Directions — Without any pictures, retype exactly the lines from the one with "Given: Copy the SVG markup using copy icon" through the final line of the records.
::::::::::
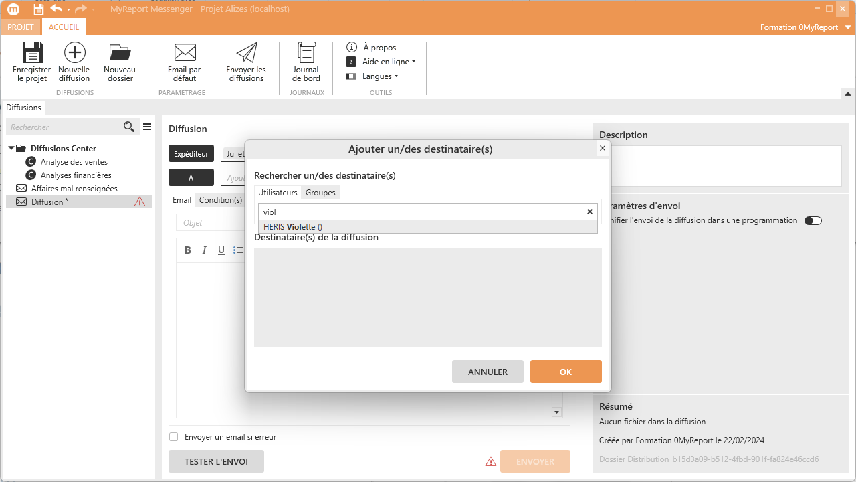The height and width of the screenshot is (482, 856).
Task: Click the Nouveau dossier folder icon
Action: point(120,54)
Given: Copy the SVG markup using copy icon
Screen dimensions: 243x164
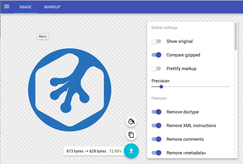Looking at the screenshot, I should (x=131, y=135).
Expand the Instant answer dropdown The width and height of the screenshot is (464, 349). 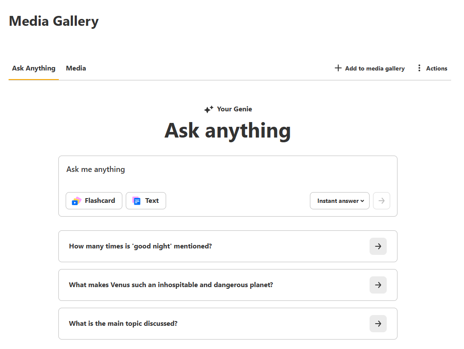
::::::::::
Written answer —
Given: Copy the SVG markup using copy icon
Screen dimensions: 243x164
Looking at the screenshot, I should (x=131, y=135).
Expand the Instant answer dropdown The width and height of the screenshot is (464, 349). 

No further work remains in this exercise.